- [Task goal]:
Beginning with the first line, transcribe the entries below exactly through the line containing "Click the Via G. Albanese street label", inclusive.

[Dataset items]
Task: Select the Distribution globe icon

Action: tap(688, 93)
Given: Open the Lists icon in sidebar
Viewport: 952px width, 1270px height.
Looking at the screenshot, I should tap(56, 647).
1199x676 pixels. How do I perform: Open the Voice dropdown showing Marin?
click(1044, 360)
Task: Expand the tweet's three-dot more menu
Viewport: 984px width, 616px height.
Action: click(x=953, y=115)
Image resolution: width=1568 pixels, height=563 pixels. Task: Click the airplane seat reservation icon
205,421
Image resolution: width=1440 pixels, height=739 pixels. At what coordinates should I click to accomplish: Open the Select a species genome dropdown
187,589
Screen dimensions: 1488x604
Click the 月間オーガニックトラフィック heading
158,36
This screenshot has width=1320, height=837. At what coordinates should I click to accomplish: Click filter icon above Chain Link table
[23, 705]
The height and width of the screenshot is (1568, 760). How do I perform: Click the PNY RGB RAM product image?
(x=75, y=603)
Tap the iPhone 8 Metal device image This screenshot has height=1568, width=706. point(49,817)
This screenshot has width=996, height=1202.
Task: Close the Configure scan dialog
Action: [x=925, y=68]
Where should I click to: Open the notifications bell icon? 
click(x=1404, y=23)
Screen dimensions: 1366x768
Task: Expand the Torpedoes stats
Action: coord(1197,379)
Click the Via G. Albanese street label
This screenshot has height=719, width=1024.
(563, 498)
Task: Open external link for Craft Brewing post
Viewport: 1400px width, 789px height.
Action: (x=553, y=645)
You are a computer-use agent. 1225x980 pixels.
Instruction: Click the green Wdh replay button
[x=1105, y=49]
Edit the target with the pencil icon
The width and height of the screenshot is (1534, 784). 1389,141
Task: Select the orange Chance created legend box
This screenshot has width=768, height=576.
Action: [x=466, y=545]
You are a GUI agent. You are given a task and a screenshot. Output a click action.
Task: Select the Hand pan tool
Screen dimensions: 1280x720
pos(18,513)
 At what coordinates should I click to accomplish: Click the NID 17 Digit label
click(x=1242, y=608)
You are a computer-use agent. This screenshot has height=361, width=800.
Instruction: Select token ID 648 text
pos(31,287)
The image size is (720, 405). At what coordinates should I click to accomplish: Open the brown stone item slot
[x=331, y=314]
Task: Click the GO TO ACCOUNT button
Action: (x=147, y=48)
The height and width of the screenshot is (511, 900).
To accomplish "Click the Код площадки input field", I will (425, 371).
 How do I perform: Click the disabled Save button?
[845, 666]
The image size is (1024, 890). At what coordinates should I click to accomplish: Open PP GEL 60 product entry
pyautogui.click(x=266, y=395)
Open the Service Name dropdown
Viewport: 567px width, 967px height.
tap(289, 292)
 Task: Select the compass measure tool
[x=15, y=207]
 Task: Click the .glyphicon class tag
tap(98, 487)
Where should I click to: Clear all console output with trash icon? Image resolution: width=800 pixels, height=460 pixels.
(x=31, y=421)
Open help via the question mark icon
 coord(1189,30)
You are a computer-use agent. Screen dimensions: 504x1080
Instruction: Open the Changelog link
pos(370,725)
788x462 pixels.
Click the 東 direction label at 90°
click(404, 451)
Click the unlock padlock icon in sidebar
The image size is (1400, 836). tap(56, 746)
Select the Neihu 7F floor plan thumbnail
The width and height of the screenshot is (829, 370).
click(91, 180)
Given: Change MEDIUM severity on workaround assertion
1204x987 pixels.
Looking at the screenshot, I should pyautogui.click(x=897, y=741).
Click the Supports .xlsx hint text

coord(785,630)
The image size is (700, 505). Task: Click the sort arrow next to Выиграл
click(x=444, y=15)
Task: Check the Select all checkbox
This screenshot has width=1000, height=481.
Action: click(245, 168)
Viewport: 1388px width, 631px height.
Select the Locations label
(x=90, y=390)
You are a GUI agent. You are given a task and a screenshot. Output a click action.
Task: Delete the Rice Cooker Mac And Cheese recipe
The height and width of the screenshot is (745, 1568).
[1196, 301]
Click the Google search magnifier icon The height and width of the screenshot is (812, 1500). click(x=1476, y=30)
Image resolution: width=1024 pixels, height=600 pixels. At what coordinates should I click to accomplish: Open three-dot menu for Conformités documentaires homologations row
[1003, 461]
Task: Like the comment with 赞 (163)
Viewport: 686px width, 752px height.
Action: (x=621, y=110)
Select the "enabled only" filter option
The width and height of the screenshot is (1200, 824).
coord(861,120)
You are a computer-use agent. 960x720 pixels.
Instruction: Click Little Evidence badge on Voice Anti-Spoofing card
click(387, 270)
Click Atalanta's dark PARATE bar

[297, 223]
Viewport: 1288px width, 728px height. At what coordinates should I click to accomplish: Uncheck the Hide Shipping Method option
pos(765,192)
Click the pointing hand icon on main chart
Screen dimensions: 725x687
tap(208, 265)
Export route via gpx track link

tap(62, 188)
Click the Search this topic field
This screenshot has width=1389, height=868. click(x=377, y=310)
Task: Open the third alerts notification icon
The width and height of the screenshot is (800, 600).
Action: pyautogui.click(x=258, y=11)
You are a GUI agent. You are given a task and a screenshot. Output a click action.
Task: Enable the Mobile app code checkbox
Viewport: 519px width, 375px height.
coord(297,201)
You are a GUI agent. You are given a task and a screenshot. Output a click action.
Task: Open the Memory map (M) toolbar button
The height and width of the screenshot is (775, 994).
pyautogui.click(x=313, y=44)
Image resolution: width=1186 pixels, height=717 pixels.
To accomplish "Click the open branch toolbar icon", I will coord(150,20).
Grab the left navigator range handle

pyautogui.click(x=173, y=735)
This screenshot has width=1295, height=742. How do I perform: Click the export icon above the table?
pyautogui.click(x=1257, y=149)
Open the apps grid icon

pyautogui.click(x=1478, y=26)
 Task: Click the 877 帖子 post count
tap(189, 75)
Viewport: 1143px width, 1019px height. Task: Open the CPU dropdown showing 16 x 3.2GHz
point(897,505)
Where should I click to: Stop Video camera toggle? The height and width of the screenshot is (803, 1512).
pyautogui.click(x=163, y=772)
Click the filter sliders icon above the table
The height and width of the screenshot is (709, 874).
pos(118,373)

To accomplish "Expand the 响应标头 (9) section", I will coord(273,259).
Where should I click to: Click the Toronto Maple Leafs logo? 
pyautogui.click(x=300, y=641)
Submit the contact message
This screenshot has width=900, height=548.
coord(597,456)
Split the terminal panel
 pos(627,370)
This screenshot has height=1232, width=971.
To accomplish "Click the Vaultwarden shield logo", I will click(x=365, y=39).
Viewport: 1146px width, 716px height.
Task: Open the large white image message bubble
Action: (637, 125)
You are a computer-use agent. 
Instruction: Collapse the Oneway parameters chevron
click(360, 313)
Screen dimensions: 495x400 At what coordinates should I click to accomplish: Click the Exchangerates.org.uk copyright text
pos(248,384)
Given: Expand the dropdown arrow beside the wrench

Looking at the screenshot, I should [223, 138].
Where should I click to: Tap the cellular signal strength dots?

- [Solved exercise]:
Task: Select the Distribution globe icon

Action: tap(688, 93)
Given: Open the Lists icon in sidebar
Viewport: 952px width, 1270px height.
Looking at the screenshot, I should tap(56, 647).
1199x676 pixels. How do I perform: Open the Voice dropdown showing Marin?
click(1044, 360)
Task: Expand the tweet's three-dot more menu
Viewport: 984px width, 616px height.
Action: click(x=953, y=115)
Image resolution: width=1568 pixels, height=563 pixels. Task: Click the airplane seat reservation icon
205,421
Image resolution: width=1440 pixels, height=739 pixels. At what coordinates should I click to accomplish: Open the Select a species genome dropdown
187,589
Screen dimensions: 1488x604
Click the 月間オーガニックトラフィック heading
158,36
This screenshot has width=1320, height=837. At what coordinates should I click to accomplish: Click filter icon above Chain Link table
[23, 705]
The height and width of the screenshot is (1568, 760). How do I perform: Click the PNY RGB RAM product image?
(x=75, y=603)
Tap the iPhone 8 Metal device image This screenshot has height=1568, width=706. point(49,817)
This screenshot has width=996, height=1202.
Task: Close the Configure scan dialog
Action: [x=925, y=68]
Where should I click to: Open the notifications bell icon? 
click(x=1404, y=23)
Screen dimensions: 1366x768
Task: Expand the Torpedoes stats
Action: coord(1197,379)
Click the Via G. Albanese street label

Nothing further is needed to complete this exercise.